== Extracted entries ==

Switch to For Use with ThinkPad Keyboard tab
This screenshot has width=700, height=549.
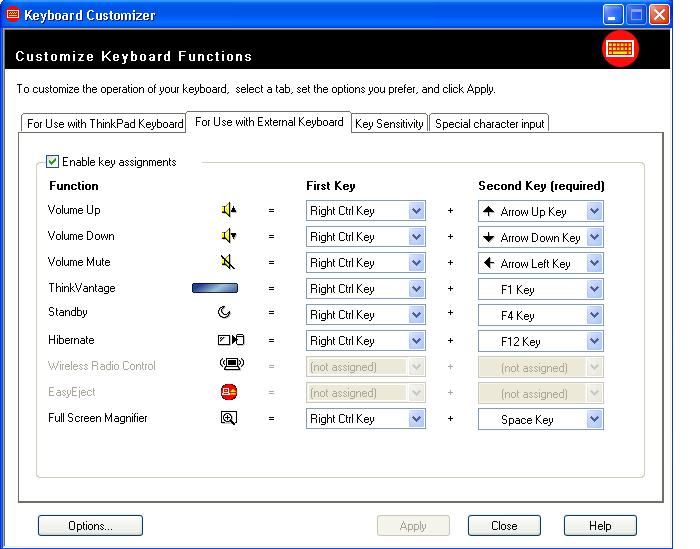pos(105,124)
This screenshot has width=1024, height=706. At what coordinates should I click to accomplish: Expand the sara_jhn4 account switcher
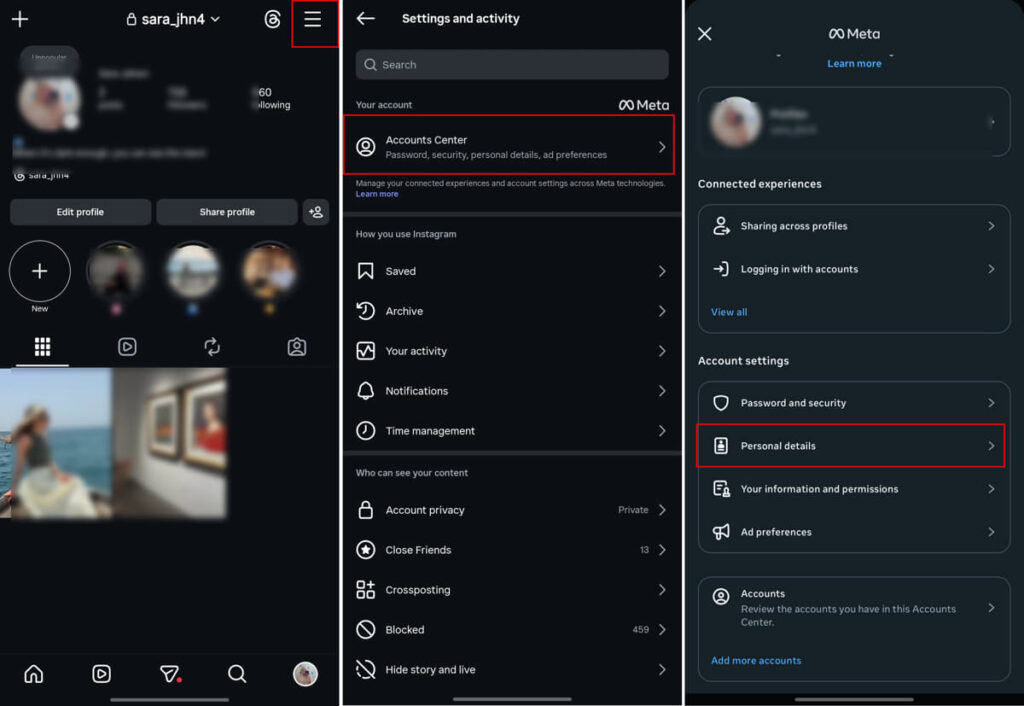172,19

===
== Extracted entries ==

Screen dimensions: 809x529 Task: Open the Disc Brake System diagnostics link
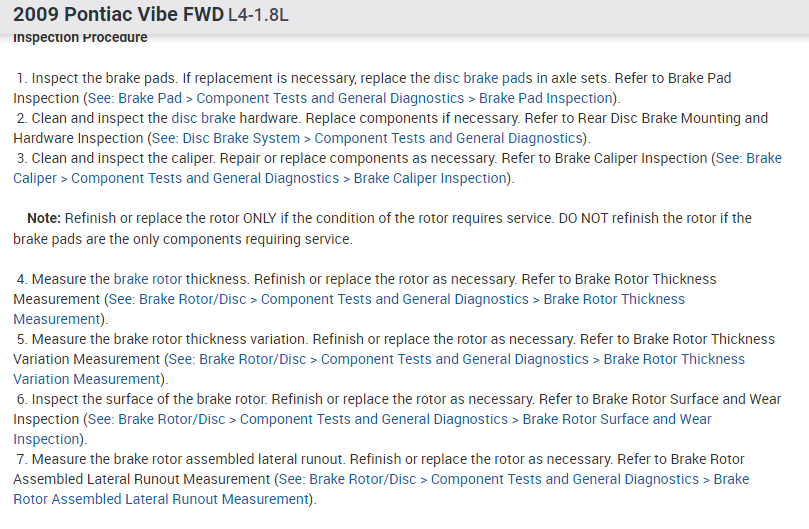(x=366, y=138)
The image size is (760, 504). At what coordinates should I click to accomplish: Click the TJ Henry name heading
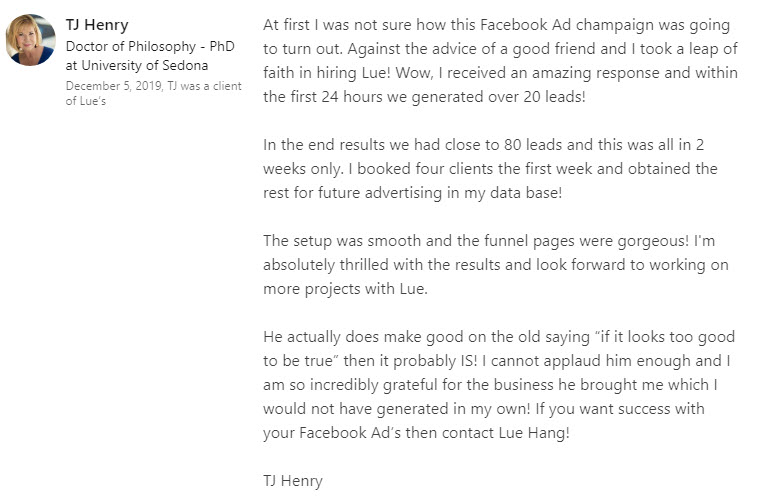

===

-- Problem statement --
Could you repeat the lines above word for word, starting with the line that contains "Screen dimensions: 809x529" and going on through the line that contains "The image size", leaving out the pictures?

-- Answer to this exercise --
Screen dimensions: 809x529 Task: Open the Disc Brake System diagnostics link
(x=366, y=138)
The image size is (760, 504). At what coordinates should I click to accomplish: Click the TJ Henry name heading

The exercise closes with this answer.